What you will do:
Reproduce, unchanged, the lines between the one holding "Select the Sport field containing MTB" and the last line of the records, including both ends, but no pictures.
*** Working data ***
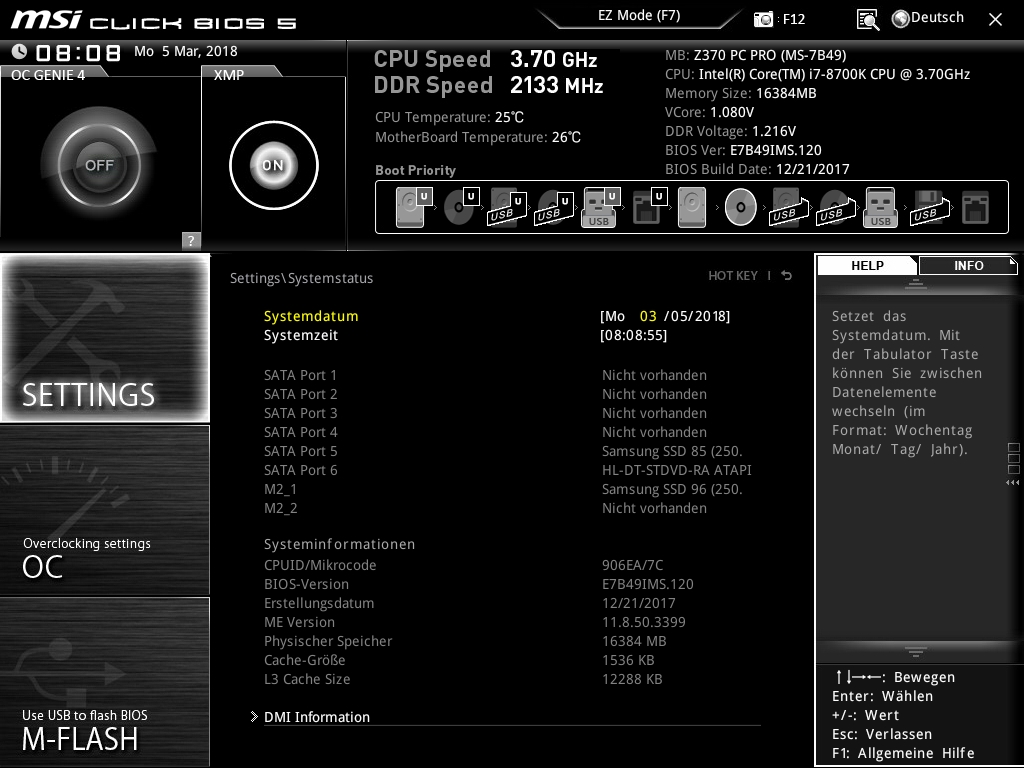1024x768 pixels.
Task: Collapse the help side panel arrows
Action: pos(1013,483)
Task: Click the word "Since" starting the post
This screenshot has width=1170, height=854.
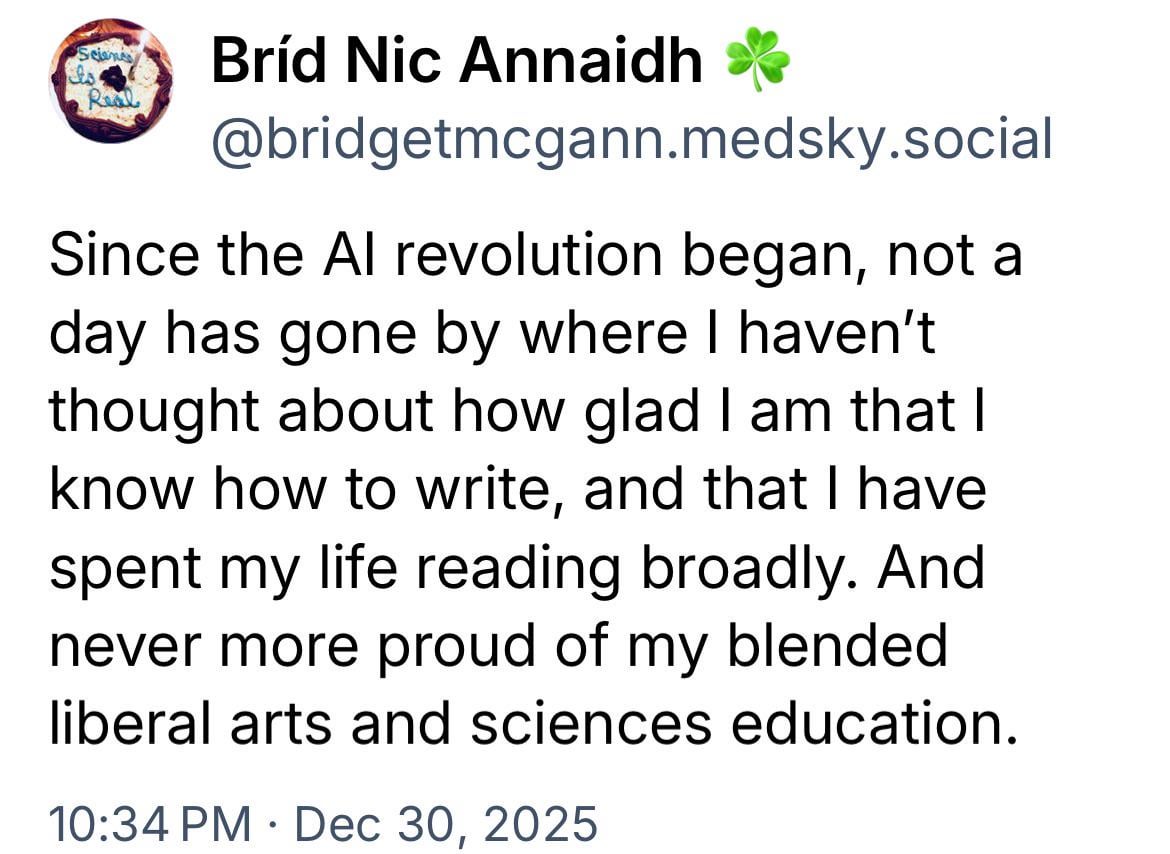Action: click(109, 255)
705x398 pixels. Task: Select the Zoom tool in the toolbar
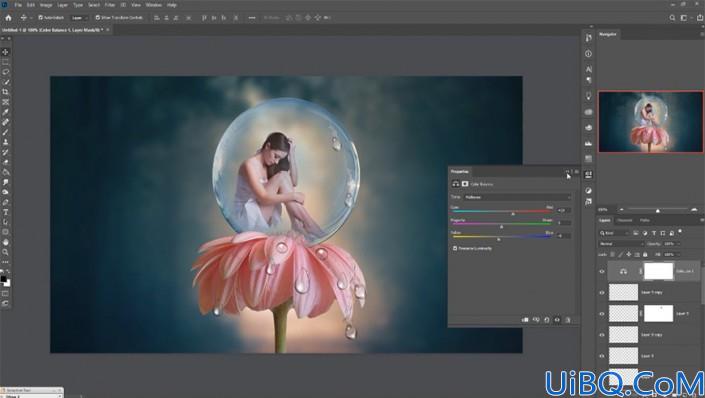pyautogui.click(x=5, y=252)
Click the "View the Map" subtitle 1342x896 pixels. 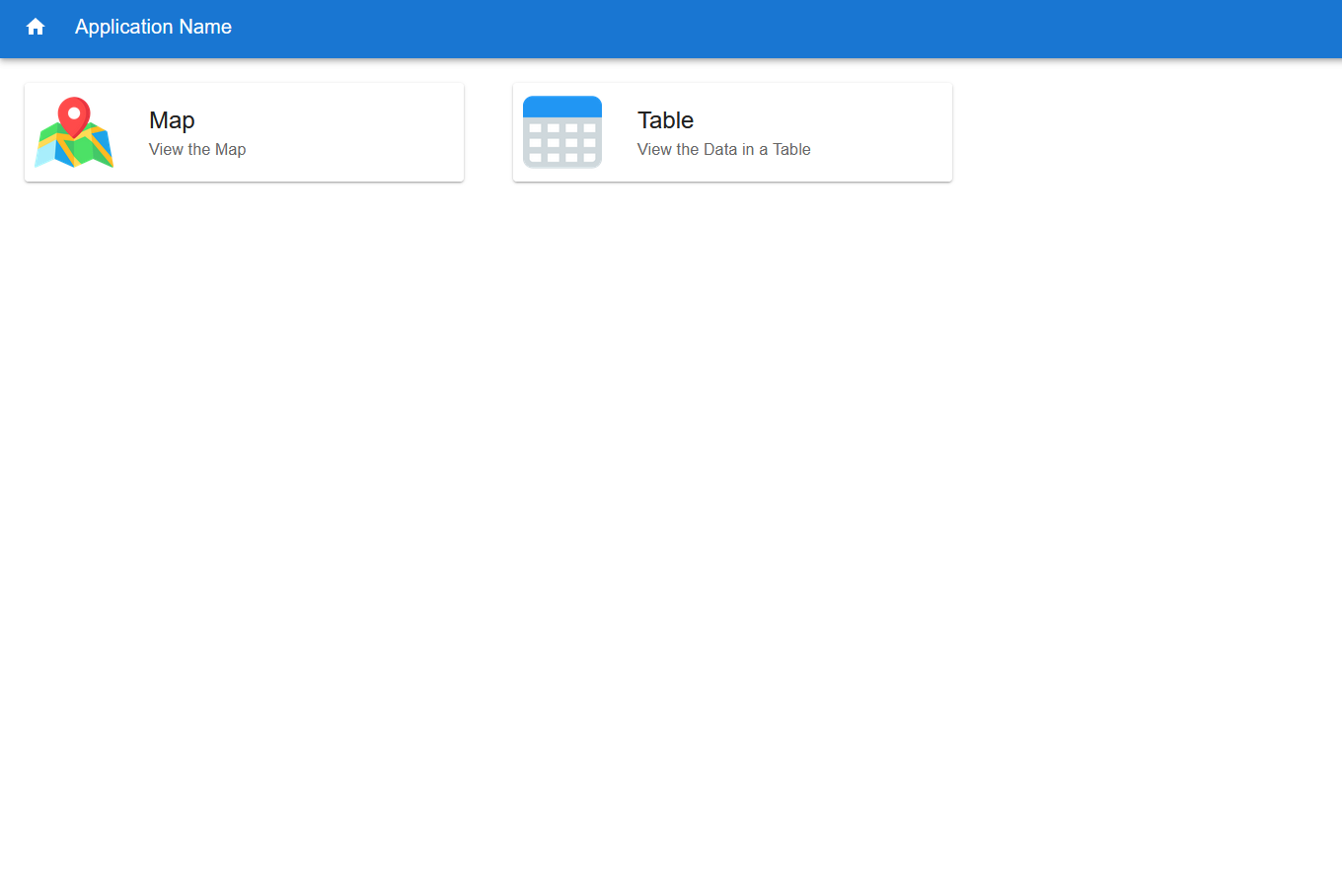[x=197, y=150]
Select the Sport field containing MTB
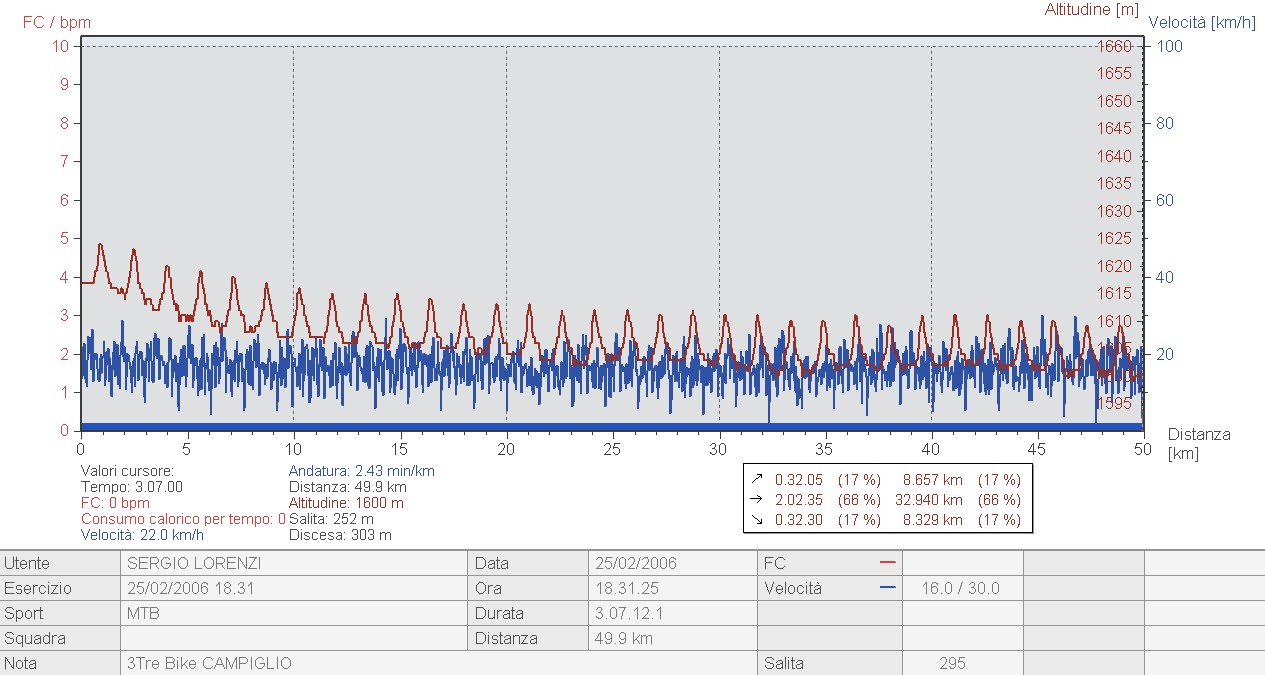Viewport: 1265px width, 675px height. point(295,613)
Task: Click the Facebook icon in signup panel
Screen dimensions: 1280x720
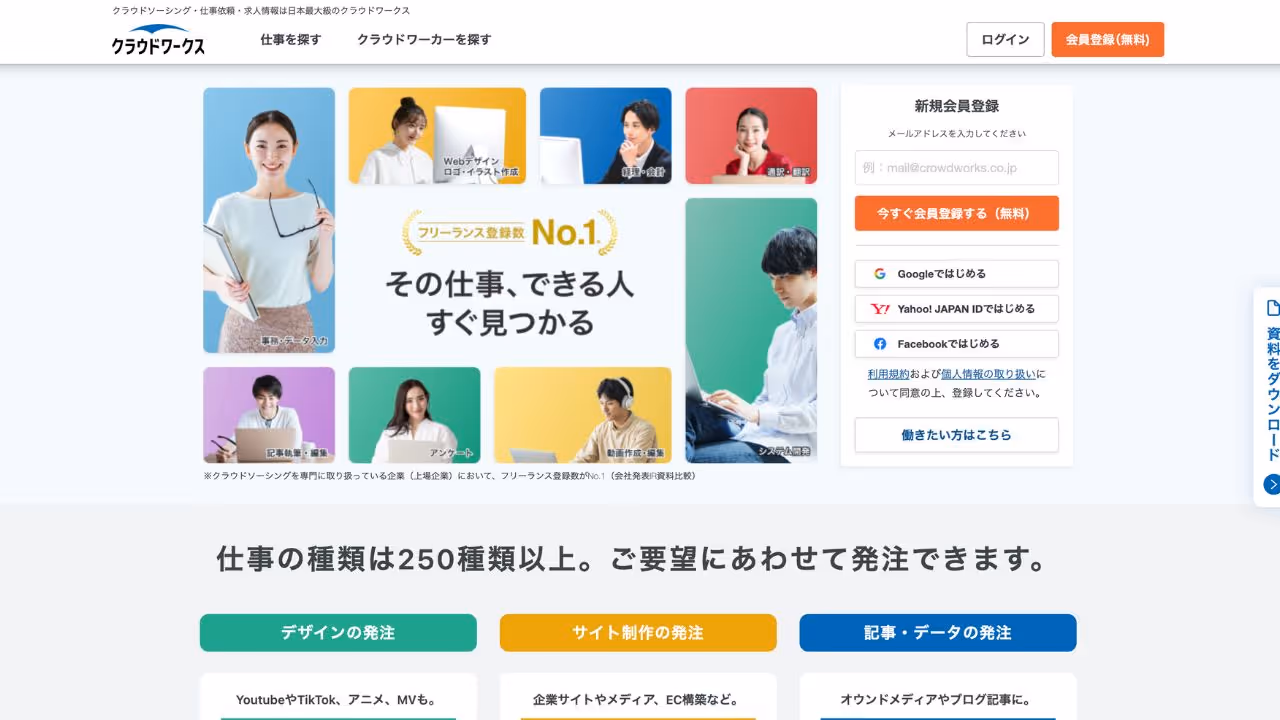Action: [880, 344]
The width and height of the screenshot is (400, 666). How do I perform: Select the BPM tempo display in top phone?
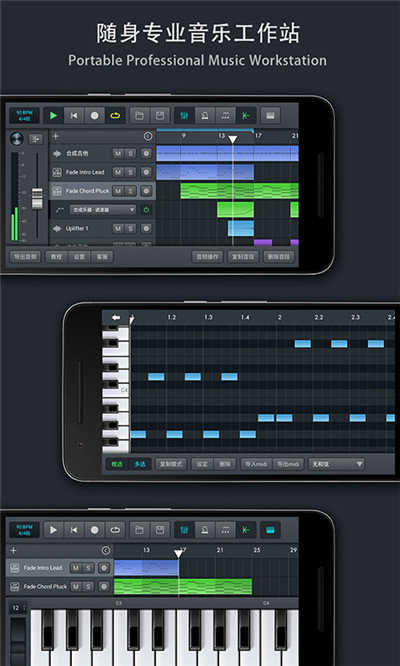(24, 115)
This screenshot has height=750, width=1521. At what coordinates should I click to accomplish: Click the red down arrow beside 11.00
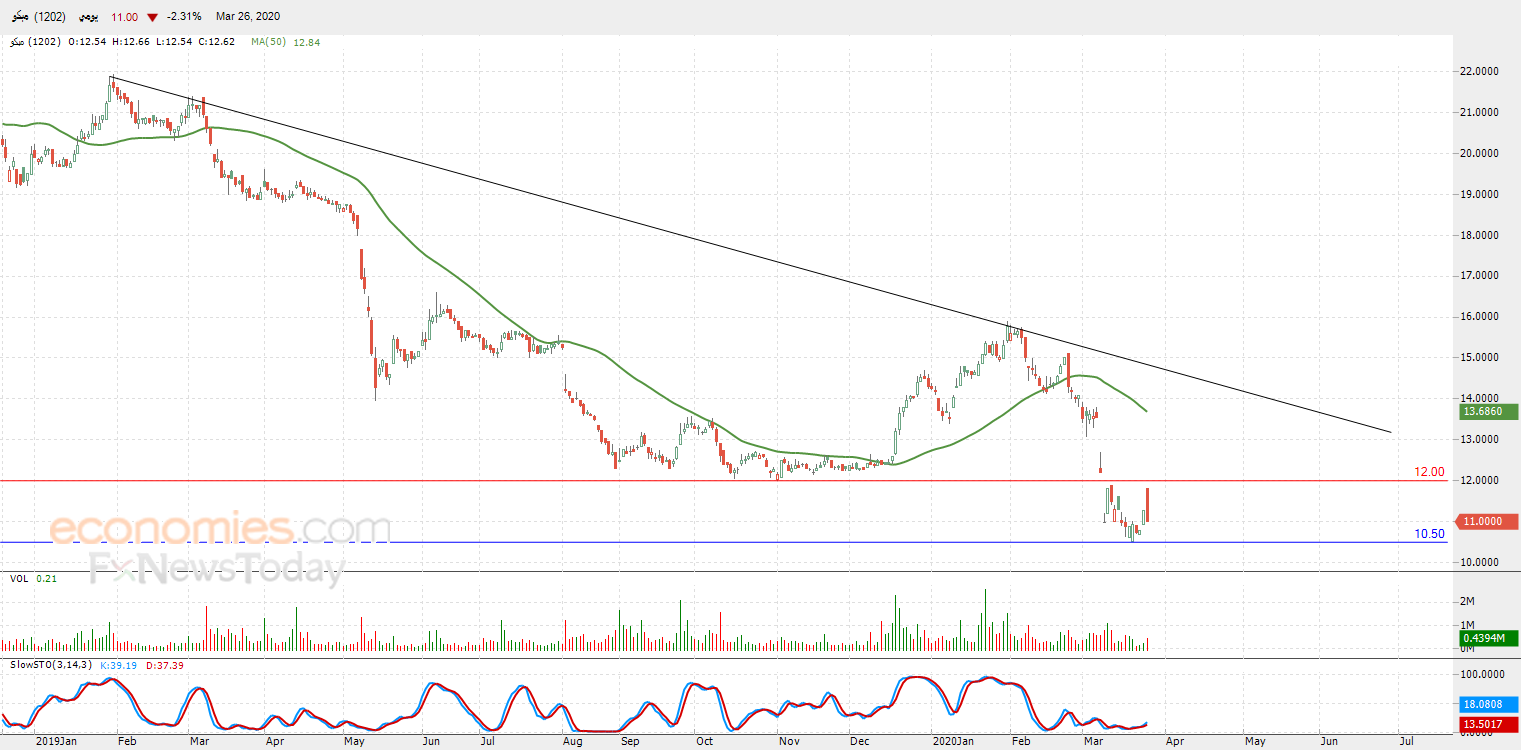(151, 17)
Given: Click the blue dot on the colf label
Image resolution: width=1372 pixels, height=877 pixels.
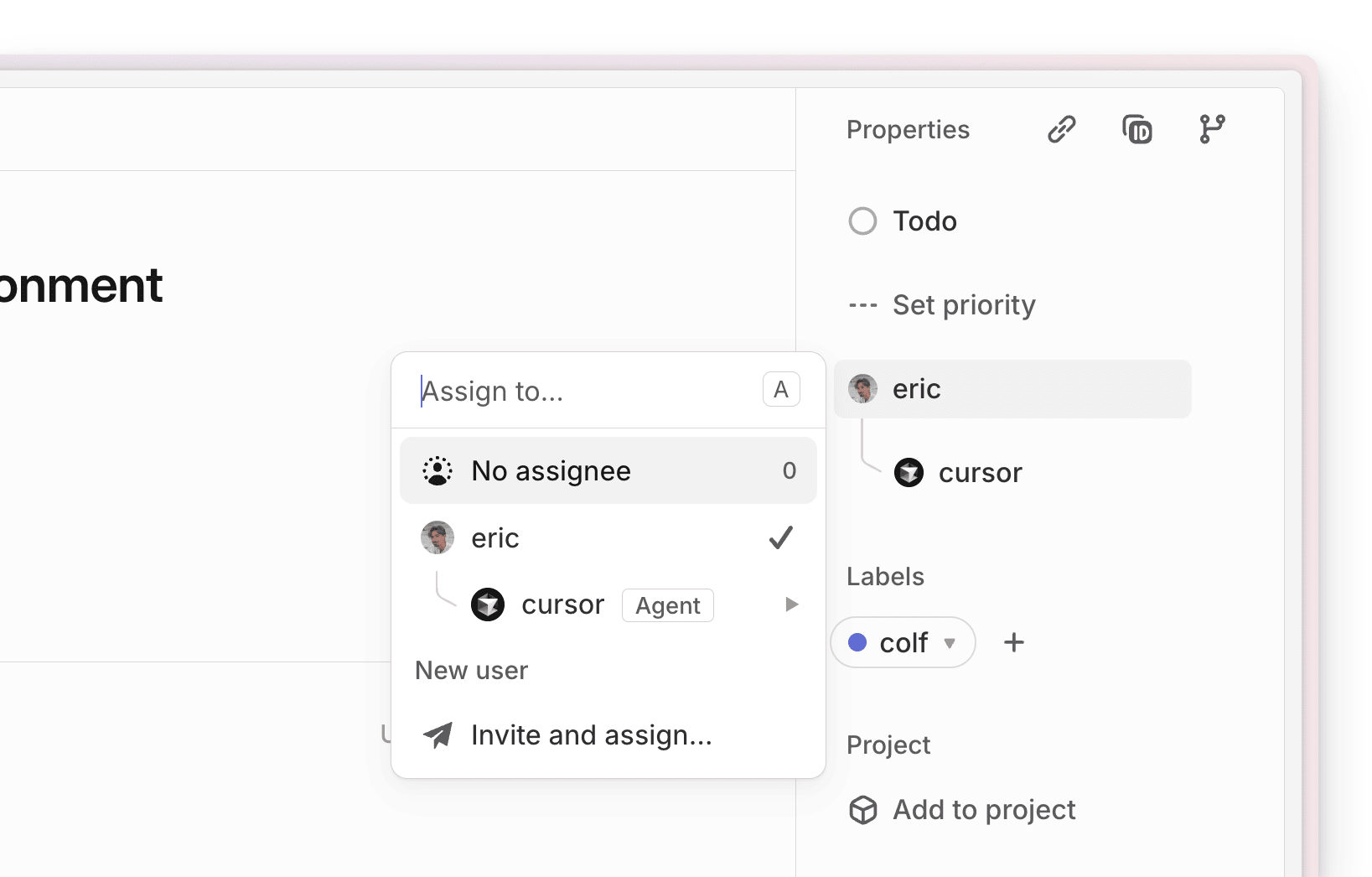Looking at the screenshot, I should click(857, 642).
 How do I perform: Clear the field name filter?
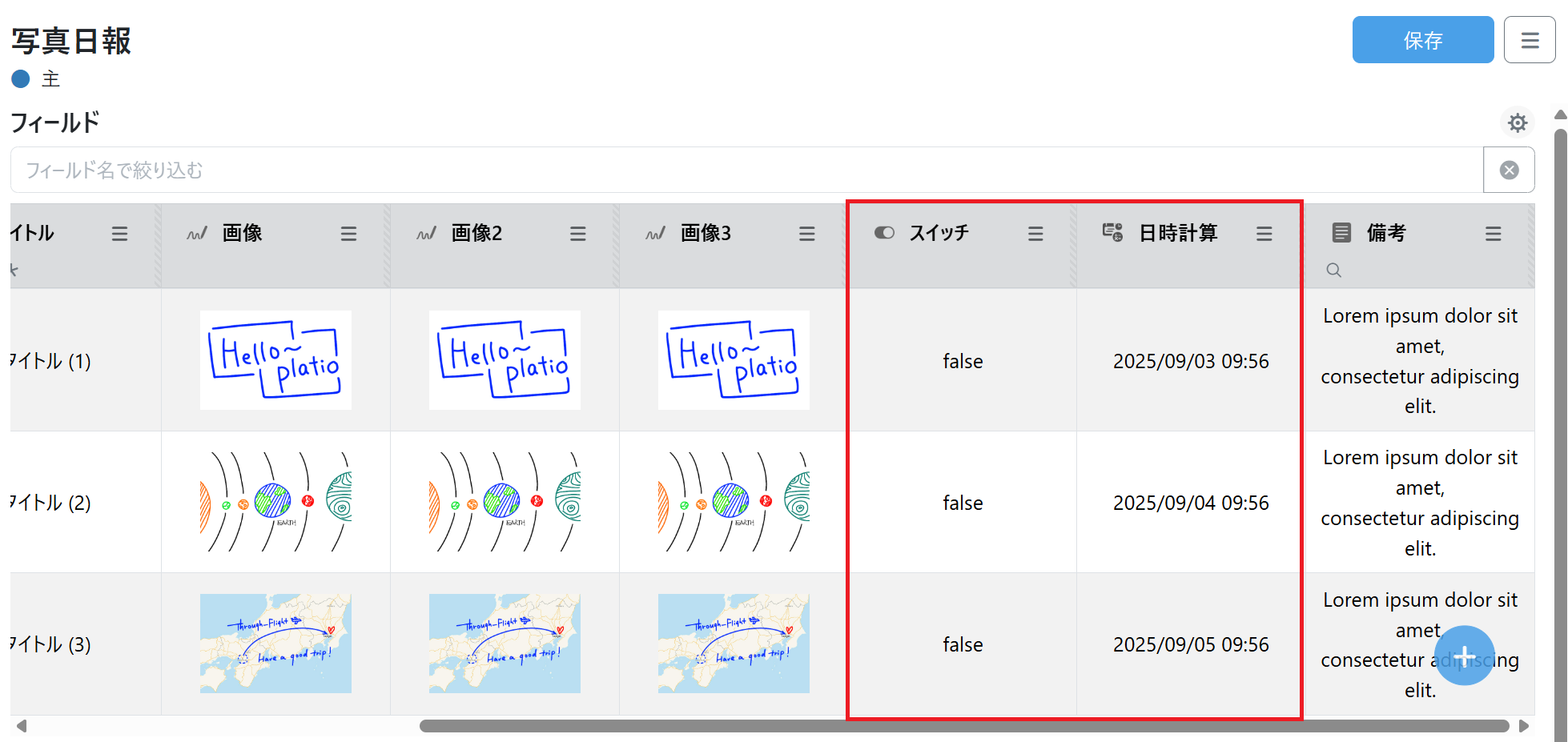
*** End of Working data ***
Result below:
Select the Sport field containing MTB
Viewport: 1265px width, 675px height. point(295,613)
Task: Click the Facebook icon in signup panel
Screen dimensions: 1280x720
Action: [880, 344]
The width and height of the screenshot is (400, 666). How do I perform: Select the BPM tempo display in top phone?
(24, 115)
This screenshot has height=750, width=1521. At what coordinates should I click to accomplish: Click the red down arrow beside 11.00
(151, 17)
Given: Click the blue dot on the colf label
Image resolution: width=1372 pixels, height=877 pixels.
Looking at the screenshot, I should click(857, 642).
 How do I perform: Clear the field name filter?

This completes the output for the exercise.